Data on locating visible targets
— begin —
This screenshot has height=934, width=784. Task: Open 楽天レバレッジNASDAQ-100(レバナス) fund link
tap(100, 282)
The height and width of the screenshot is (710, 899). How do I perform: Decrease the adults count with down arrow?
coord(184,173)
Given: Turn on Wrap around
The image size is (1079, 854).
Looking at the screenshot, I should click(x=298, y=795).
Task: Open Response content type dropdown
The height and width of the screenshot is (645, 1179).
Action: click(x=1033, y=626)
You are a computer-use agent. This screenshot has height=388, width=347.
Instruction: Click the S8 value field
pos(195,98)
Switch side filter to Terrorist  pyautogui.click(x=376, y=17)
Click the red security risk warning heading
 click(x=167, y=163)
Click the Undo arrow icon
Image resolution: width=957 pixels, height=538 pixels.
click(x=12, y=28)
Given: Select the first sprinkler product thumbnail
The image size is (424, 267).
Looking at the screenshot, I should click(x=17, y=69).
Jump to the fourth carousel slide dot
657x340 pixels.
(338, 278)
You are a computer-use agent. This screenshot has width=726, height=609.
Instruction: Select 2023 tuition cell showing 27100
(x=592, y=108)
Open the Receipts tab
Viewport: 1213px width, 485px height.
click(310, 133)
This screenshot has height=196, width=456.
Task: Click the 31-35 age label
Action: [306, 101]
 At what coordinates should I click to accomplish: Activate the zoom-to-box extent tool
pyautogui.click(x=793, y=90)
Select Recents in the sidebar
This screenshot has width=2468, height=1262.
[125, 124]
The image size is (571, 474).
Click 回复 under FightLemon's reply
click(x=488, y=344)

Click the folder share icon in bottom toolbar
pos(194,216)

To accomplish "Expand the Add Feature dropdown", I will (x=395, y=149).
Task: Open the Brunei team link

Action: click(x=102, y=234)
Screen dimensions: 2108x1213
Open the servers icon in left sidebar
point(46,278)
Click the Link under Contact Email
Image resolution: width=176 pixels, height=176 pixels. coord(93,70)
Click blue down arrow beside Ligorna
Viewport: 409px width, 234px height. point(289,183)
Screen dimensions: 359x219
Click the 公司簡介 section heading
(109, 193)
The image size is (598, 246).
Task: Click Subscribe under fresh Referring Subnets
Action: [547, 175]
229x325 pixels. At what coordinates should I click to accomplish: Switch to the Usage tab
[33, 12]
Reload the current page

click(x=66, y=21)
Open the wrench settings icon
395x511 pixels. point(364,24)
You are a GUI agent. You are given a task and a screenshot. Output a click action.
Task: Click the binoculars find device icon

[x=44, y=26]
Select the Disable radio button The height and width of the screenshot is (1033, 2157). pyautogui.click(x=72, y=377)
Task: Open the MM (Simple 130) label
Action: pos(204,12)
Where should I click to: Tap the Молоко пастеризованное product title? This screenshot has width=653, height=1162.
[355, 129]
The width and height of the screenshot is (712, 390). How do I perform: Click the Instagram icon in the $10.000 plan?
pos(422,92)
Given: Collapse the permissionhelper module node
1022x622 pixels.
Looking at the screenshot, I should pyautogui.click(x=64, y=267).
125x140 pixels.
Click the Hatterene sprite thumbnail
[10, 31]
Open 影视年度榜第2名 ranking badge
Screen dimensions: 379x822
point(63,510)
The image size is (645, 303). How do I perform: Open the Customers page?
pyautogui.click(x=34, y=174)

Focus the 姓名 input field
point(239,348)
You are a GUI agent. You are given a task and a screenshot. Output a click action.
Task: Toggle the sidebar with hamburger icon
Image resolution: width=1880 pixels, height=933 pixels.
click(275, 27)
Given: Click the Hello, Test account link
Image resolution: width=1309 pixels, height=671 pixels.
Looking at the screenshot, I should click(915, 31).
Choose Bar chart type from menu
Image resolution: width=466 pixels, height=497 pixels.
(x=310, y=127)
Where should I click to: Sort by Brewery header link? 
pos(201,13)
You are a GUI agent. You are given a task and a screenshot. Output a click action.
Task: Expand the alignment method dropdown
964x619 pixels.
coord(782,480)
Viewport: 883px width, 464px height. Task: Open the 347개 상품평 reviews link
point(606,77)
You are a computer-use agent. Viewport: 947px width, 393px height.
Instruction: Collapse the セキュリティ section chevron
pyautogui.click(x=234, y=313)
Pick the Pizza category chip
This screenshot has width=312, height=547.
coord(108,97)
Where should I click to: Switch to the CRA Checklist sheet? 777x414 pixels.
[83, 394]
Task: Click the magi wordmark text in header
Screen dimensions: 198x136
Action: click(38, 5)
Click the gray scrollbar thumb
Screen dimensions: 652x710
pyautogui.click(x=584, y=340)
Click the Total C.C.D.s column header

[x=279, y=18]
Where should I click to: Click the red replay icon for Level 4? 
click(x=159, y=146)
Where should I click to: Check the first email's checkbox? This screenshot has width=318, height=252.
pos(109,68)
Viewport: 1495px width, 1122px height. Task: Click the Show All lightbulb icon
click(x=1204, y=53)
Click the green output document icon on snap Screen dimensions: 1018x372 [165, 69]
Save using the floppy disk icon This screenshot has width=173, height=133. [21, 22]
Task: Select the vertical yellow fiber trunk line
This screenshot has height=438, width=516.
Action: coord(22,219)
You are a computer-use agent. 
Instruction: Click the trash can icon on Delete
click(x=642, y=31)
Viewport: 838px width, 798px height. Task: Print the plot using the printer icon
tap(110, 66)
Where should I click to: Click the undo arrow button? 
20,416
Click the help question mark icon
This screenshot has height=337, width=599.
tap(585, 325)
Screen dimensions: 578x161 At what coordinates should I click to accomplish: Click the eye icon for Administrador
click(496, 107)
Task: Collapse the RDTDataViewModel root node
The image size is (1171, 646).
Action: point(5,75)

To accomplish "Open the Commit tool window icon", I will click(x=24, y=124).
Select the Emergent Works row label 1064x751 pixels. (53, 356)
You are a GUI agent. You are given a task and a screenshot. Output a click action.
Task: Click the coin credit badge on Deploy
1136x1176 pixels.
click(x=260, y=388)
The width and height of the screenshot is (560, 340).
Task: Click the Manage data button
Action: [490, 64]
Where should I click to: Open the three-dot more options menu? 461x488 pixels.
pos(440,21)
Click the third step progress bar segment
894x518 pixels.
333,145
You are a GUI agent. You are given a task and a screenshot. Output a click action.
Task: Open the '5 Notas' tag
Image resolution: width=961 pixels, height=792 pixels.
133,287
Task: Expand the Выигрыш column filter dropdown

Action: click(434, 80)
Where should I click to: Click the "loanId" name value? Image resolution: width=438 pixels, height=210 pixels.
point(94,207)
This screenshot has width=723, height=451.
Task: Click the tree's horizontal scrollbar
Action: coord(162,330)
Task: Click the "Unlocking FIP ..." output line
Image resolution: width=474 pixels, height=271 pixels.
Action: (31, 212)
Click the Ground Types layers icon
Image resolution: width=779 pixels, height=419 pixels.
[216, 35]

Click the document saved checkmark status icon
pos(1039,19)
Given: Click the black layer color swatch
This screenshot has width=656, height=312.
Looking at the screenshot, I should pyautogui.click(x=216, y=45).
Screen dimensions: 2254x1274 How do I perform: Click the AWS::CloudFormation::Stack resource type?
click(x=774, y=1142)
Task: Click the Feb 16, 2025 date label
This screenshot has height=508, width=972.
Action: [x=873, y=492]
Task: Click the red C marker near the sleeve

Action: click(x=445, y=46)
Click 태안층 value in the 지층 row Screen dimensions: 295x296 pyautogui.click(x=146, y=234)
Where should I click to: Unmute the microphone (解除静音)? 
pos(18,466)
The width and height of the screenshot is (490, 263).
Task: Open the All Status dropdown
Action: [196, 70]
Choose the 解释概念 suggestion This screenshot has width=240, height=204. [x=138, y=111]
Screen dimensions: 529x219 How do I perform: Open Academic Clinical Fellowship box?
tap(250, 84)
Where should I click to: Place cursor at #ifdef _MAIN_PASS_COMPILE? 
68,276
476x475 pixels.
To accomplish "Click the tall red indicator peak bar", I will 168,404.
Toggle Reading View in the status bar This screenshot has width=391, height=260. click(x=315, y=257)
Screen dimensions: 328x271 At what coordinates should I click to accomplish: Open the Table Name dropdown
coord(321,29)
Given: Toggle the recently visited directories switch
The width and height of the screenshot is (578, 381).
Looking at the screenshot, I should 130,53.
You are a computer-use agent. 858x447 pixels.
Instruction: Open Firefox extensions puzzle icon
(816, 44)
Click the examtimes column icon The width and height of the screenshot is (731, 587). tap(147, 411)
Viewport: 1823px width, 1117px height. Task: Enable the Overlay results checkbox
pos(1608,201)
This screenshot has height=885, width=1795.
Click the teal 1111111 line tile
— end —
Edit everything from the line containing "Select the Disable" down to the line containing "point(606,77)" so that "hamburger" becomes "menu", and leave every other part of those lines as it is.

Select the Disable radio button The height and width of the screenshot is (1033, 2157). pyautogui.click(x=72, y=377)
Task: Open the MM (Simple 130) label
Action: pos(204,12)
Where should I click to: Tap the Молоко пастеризованное product title? This screenshot has width=653, height=1162.
[355, 129]
The width and height of the screenshot is (712, 390). How do I perform: Click the Instagram icon in the $10.000 plan?
pos(422,92)
Given: Collapse the permissionhelper module node
1022x622 pixels.
Looking at the screenshot, I should pyautogui.click(x=64, y=267).
125x140 pixels.
Click the Hatterene sprite thumbnail
[10, 31]
Open 影视年度榜第2名 ranking badge
Screen dimensions: 379x822
point(63,510)
The image size is (645, 303). How do I perform: Open the Customers page?
pyautogui.click(x=34, y=174)

Focus the 姓名 input field
point(239,348)
You are a GUI agent. You are given a task and a screenshot. Output a click action.
Task: Toggle the sidebar with menu icon
Image resolution: width=1880 pixels, height=933 pixels.
click(275, 27)
Given: Click the Hello, Test account link
Image resolution: width=1309 pixels, height=671 pixels.
Looking at the screenshot, I should click(915, 31).
Choose Bar chart type from menu
Image resolution: width=466 pixels, height=497 pixels.
(x=310, y=127)
Where should I click to: Sort by Brewery header link? 
pos(201,13)
You are a GUI agent. You are given a task and a screenshot. Output a click action.
Task: Expand the alignment method dropdown
964x619 pixels.
coord(782,480)
Viewport: 883px width, 464px height. Task: Open the 347개 상품평 reviews link
point(606,77)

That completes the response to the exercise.